** Opening PROVIDED INFORMATION block **

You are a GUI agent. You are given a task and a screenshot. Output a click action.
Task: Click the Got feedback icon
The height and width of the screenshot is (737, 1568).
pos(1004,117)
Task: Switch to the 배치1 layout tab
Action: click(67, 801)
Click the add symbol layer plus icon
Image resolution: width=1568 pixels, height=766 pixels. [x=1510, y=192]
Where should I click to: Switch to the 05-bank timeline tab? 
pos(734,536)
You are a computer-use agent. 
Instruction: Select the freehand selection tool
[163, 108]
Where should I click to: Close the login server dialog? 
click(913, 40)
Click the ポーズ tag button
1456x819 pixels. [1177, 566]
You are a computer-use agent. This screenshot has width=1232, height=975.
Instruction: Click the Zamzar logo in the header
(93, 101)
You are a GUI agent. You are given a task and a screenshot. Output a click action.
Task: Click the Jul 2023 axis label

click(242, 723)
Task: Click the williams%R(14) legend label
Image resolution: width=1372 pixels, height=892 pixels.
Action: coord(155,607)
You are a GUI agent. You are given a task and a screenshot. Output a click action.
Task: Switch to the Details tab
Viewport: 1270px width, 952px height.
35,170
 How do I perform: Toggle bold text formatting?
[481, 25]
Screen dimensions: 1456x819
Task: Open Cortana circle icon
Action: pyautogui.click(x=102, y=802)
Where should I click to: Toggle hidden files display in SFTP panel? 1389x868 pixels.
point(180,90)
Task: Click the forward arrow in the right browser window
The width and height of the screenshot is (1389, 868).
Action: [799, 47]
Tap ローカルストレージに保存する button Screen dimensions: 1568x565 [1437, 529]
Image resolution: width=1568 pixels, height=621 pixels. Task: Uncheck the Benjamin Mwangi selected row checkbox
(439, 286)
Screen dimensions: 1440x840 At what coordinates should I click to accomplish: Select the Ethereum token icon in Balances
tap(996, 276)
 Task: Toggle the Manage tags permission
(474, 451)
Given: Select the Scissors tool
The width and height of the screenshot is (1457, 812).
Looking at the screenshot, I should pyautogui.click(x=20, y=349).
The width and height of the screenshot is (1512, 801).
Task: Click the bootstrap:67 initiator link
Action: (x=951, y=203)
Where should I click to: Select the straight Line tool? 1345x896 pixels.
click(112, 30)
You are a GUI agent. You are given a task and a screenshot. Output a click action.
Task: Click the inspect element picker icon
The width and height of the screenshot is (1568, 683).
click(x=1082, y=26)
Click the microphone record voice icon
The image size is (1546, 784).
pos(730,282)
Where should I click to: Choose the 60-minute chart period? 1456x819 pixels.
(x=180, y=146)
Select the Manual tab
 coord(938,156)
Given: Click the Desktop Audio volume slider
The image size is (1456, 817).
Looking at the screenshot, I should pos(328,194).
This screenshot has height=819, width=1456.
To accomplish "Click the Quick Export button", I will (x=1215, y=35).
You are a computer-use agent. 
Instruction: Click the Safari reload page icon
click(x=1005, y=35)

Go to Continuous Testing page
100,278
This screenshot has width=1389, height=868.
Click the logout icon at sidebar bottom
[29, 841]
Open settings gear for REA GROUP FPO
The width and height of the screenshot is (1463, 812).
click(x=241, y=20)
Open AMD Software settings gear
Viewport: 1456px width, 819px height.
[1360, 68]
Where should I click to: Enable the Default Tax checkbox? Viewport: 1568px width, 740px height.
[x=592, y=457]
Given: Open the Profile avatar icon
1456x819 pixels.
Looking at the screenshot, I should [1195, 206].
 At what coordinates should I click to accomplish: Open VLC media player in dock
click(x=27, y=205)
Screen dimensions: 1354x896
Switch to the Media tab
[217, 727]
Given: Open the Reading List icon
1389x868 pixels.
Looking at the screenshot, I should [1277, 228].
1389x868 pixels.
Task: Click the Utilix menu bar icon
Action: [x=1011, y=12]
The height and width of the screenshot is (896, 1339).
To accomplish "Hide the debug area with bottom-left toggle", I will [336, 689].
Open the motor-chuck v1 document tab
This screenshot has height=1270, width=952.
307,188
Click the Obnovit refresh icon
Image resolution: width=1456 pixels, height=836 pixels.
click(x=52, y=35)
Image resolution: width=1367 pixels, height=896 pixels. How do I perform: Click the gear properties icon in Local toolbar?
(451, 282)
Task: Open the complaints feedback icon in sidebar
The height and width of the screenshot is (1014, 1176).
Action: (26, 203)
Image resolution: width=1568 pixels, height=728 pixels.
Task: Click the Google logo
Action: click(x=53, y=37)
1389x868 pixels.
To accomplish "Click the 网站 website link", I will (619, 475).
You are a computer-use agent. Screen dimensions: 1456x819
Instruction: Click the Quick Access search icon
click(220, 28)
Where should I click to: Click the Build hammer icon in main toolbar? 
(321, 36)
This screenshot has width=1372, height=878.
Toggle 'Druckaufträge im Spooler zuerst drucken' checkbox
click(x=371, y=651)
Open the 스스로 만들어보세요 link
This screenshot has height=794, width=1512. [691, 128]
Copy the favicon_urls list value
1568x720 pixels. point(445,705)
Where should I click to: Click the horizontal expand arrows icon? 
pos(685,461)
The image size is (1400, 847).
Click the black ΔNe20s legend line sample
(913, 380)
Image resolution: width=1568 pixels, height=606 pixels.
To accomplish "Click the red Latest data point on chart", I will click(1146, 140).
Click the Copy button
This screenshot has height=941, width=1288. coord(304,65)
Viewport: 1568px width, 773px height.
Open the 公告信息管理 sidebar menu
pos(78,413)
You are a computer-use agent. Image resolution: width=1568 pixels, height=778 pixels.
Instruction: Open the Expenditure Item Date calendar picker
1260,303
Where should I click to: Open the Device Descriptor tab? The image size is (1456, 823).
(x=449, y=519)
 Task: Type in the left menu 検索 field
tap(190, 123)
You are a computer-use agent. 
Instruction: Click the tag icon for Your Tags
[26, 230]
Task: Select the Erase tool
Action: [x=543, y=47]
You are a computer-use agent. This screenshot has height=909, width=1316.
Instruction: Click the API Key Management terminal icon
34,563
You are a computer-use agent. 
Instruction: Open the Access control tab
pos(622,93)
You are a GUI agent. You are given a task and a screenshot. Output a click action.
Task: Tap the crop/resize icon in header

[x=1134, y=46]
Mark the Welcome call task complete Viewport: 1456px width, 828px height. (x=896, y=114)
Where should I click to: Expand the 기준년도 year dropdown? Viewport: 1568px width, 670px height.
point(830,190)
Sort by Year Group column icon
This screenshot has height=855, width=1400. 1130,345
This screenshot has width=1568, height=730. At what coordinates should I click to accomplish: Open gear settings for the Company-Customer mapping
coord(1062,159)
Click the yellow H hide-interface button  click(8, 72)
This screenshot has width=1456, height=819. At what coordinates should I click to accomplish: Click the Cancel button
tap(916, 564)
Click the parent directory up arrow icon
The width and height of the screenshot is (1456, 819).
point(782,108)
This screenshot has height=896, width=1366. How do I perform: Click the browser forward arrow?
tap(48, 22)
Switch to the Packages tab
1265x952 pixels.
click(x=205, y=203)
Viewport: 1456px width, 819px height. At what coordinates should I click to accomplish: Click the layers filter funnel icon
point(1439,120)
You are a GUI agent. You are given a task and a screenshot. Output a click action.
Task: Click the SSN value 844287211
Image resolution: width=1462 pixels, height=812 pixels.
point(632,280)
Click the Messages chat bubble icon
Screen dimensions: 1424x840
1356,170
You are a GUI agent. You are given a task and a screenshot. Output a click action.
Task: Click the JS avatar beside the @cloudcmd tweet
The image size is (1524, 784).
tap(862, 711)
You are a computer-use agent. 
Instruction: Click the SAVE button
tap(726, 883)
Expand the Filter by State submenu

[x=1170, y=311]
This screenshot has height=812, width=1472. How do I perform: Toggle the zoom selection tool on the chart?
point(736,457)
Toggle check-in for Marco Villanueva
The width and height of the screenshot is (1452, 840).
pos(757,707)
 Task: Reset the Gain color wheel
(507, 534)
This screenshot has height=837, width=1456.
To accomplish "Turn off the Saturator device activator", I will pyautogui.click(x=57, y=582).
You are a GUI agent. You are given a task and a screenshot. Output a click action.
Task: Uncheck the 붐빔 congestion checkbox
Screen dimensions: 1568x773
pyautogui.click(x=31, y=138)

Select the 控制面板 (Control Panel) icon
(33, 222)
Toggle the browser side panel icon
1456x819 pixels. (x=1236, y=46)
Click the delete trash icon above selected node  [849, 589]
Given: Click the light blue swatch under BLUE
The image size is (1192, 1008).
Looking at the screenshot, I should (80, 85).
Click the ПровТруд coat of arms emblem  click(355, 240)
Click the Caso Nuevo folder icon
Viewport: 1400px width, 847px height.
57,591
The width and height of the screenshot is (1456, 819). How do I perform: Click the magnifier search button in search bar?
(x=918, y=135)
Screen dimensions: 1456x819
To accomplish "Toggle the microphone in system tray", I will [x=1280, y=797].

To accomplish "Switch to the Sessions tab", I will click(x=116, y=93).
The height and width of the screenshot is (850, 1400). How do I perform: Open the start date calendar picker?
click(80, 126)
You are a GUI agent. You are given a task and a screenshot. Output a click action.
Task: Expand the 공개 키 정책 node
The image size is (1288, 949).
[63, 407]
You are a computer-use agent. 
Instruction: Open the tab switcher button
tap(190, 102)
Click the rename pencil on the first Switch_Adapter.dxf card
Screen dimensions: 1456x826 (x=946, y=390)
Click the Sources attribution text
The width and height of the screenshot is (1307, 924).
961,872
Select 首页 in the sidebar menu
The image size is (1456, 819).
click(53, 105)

** Closing PROVIDED INFORMATION block **

:: TASK ITEM ::
Give back the records word for word. Start at the first line, end at the line containing "Task: Click the forward", and include both.

:: ANSWER SECTION ::
You are a GUI agent. You are given a task and a screenshot. Output a click action.
Task: Click the Got feedback icon
The height and width of the screenshot is (737, 1568).
pos(1004,117)
Task: Switch to the 배치1 layout tab
Action: click(67, 801)
Click the add symbol layer plus icon
Image resolution: width=1568 pixels, height=766 pixels. [x=1510, y=192]
Where should I click to: Switch to the 05-bank timeline tab? 
pos(734,536)
You are a computer-use agent. 
Instruction: Select the freehand selection tool
[163, 108]
Where should I click to: Close the login server dialog? 
click(913, 40)
Click the ポーズ tag button
1456x819 pixels. [1177, 566]
You are a computer-use agent. This screenshot has width=1232, height=975.
Instruction: Click the Zamzar logo in the header
(93, 101)
You are a GUI agent. You are given a task and a screenshot. Output a click action.
Task: Click the Jul 2023 axis label

click(242, 723)
Task: Click the williams%R(14) legend label
Image resolution: width=1372 pixels, height=892 pixels.
Action: coord(155,607)
You are a GUI agent. You are given a task and a screenshot. Output a click action.
Task: Switch to the Details tab
Viewport: 1270px width, 952px height.
35,170
 How do I perform: Toggle bold text formatting?
[481, 25]
Screen dimensions: 1456x819
Task: Open Cortana circle icon
Action: pyautogui.click(x=102, y=802)
Where should I click to: Toggle hidden files display in SFTP panel? 1389x868 pixels.
point(180,90)
Task: Click the forward arrow in the right browser window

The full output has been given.